_Text passage_
▼

Wednesday, July 21, 2010
Check out our quad-review of Linger.
And now...onto the questions!
1. The FNC is pretty partial to the original bathtub scene in SHIVER (talk about emotionally amazing and powerful stuff!) and we know it was one of your favorites. Is there a scene in LINGER that stands out as your favorite?
Oh, I am very cheerful about every bathtub scene in this series. Do you know that the first bathtub scene was a total accident? Well, that whole plot line -- Sam and his parents -- was never supposed to exist. In the very first draft of Shiver, I was writing along and Grace was standing over Sam’s hospital bed, and she noticed scars on his wrists. And I was like -- “wait, what? There are scars?” Because sometimes, as a writer, there are these weird moments where the story just unfolds without you, and you can go with it or you can chop it out and get it back on course. So I decided to go with it. I decided that surely Sam was an emo-boy so he just couldn’t hack life as a werewolf and had tried to kill himself. But when I went to type Sam’s next line of dialog, instead of explaining his backstory, he said, “My mother did this one. My father did this one. They counted backwards so they’d do it at the same time. I still can’t stand to look at a bathtub.”
And Grace and I both went: O_O.
Anyway, I’m a big fan of angst, so as an author, I love the bathtub scenes in each of the books. And also there is a scene with Cole and a deer in Linger that I’m very, very fond of.
2. What was the hardest part of writing LINGER?
Starting it. I didn’t want it to just feel like I was rehashing the events of Shiver, and I knew that I could get away from that by shifting attention onto one of the new wolves Beck had made, but I didn’t really know who this person was. I kept scrabbling, trying to figure out how to get into this story, and suddenly there was Cole and life became so much easier.
3. As you were writing, did anything about the plot or your characters deviate from the direction you were planning and surprise you?

▲

_Record excerpts_
▼

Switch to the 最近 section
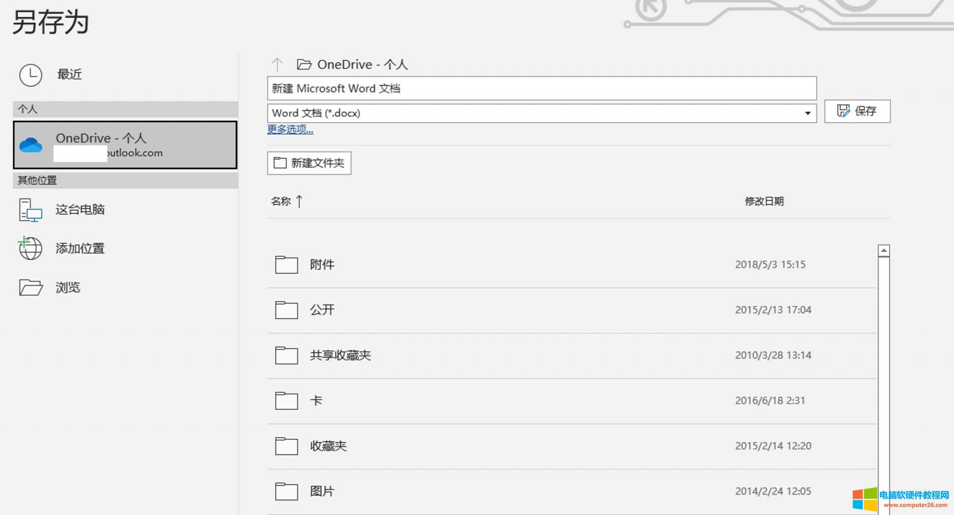Viewport: 954px width, 515px height. [x=69, y=74]
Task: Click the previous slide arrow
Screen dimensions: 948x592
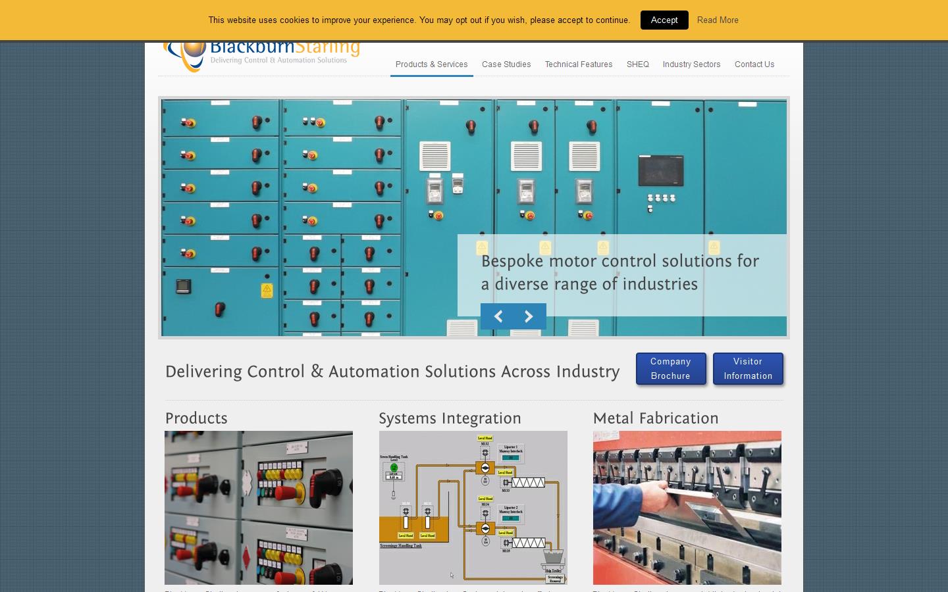Action: coord(498,316)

▲

_Exercise set_
1. Copy the Linger interview word for word, everything from "Starting it. I" down to "and surprise you?".
2. Proceed with the Linger interview, picking up right after its last sentence.

_Answers for the exercise_
1.
Starting it. I didn’t want it to just feel like I was rehashing the events of Shiver, and I knew that I could get away from that by shifting attention onto one of the new wolves Beck had made, but I didn’t really know who this person was. I kept scrabbling, trying to figure out how to get into this story, and suddenly there was Cole and life became so much easier.
3. As you were writing, did anything about the plot or your characters deviate from the direction you were planning and surprise you?

2.
Oops. I, um, seem to have already answered this one. The thing is, I usually know my final scene, my beginning scene, and some key scenes along the way. And then I just take that and run with it, so I get surprised all the time. Most of this is pretty explicable but there are those moments, like when Sam refused to go with the backstory I’d devised for him, that completely change the book and delight me -- a rare moment when I get to experience then novel as a reader instead of a writer, because I had no idea what was going to happen.
4. Writers are dying to know--how many drafts does it take for a Maggie story to go from rough draft to the amazing lyrical brilliance of LAMENT, BALLAD, SHIVER, and LINGER?
Ha -- you know I just did giant blog series on revision, right? It really depends on the book. Some books take a lot - Shiver was 8 months of editing. Linger was 1. Forever will be somewhere in between. Sometimes you just see your vision more clearly at the beginning. Other times, you have to dig it out with a chisel and hammer. Doesn’t make you any better of a writer to only have to do one draft.
5. What aspect of LINGER, or scene, or feeling or idea are you most excited for your readers to take away from the story?
I am very excited and nervous to see what readers think of Cole’s character arc. He’s the scariest roller coaster in the park.
6. I know Cole's kind of a...well, not the nicest guy on the block, and I LOVE Sam, but...can I get Cole's phone number?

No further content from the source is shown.